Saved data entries
---------------
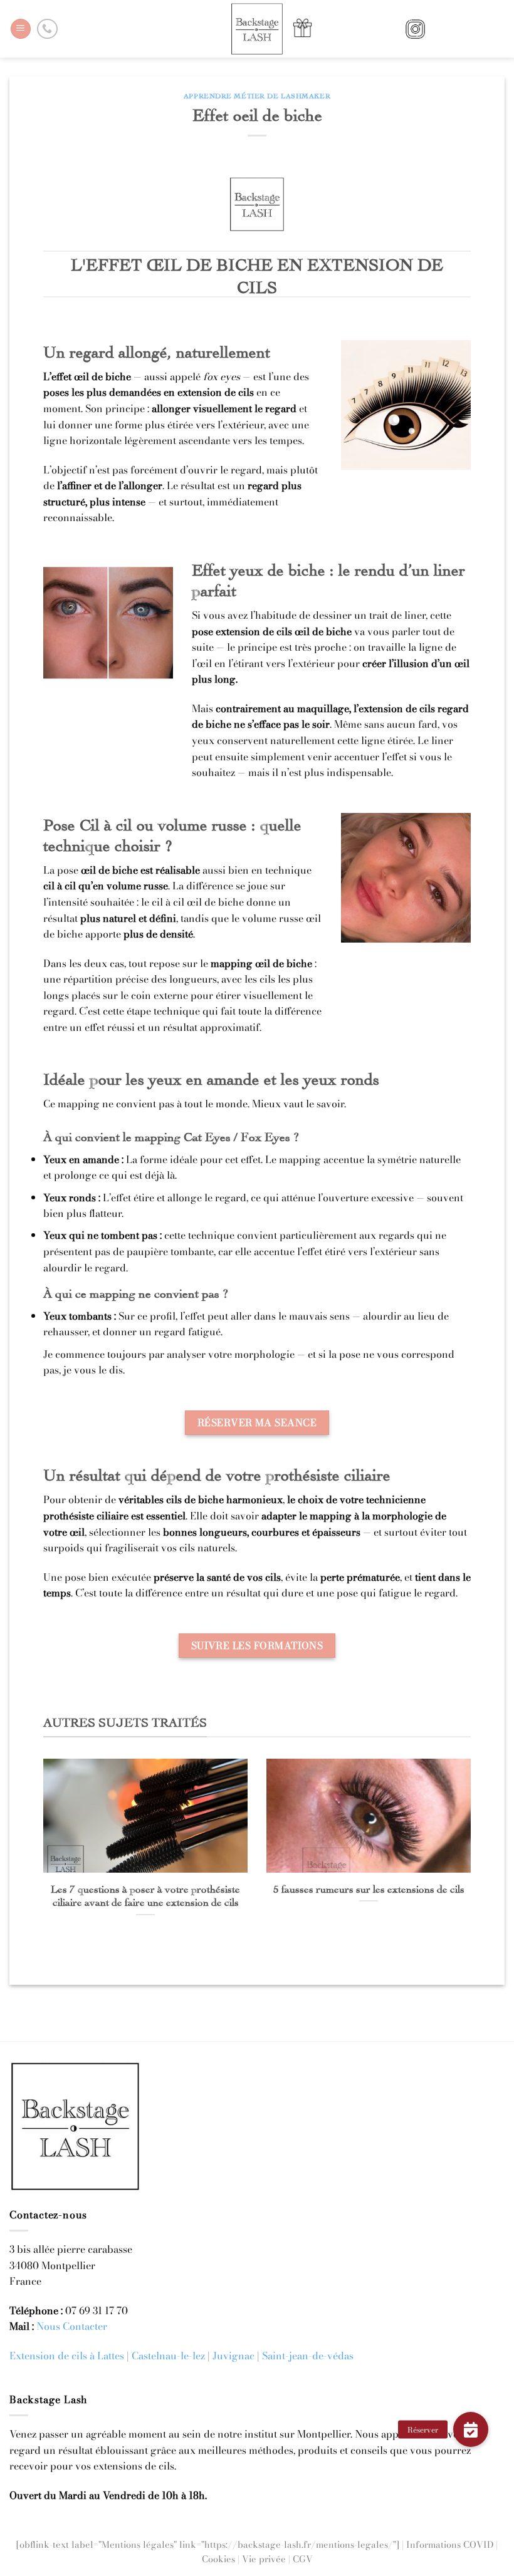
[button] (470, 2429)
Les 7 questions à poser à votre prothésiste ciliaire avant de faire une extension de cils (145, 1894)
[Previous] (58, 1832)
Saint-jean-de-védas (308, 2355)
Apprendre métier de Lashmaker (257, 94)
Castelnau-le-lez (168, 2355)
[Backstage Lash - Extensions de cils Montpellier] (257, 29)
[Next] (455, 1832)
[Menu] (21, 29)
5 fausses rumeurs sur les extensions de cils (368, 1887)
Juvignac (233, 2355)
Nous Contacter (71, 2326)
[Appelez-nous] (47, 29)
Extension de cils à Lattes (66, 2355)
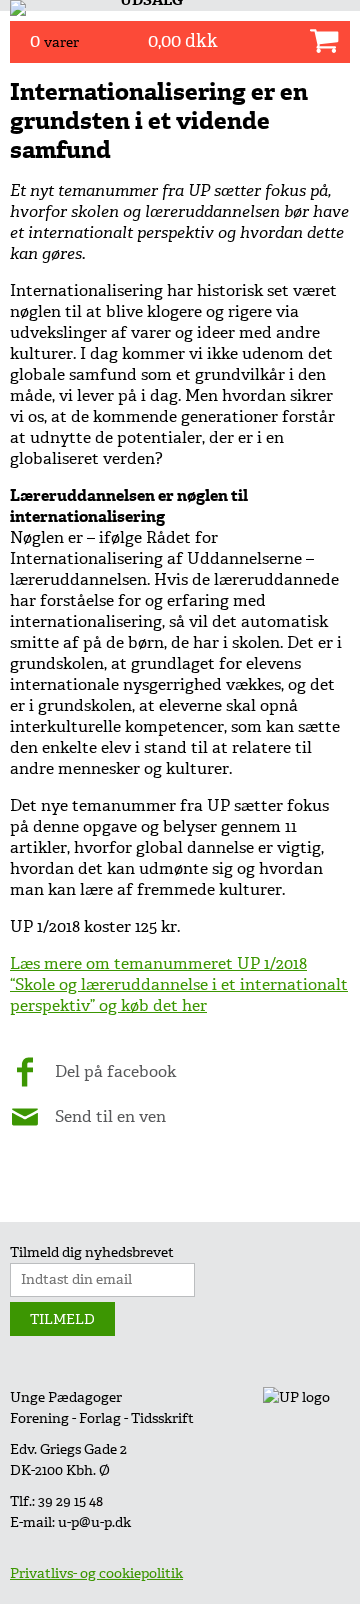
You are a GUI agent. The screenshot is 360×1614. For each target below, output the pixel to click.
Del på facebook (115, 1071)
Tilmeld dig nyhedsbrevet (92, 1252)
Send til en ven (110, 1116)
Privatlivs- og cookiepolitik (96, 1573)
---------------
#### [WORK REQUEST]
Your reply should hold only the lines from the one that contains "Juvignac (233, 2355)" through the last line of the records above, exact and complete, and no pictures.

#### [ANSWER SPACE]
Juvignac (233, 2355)
Nous Contacter (71, 2326)
[Appelez-nous] (47, 29)
Extension de cils à Lattes (66, 2355)
You are a GUI agent. The screenshot is 360×1614. For each target below, output the pixel to click.
Del på facebook (115, 1071)
Tilmeld dig nyhedsbrevet (92, 1252)
Send til en ven (110, 1116)
Privatlivs- og cookiepolitik (96, 1573)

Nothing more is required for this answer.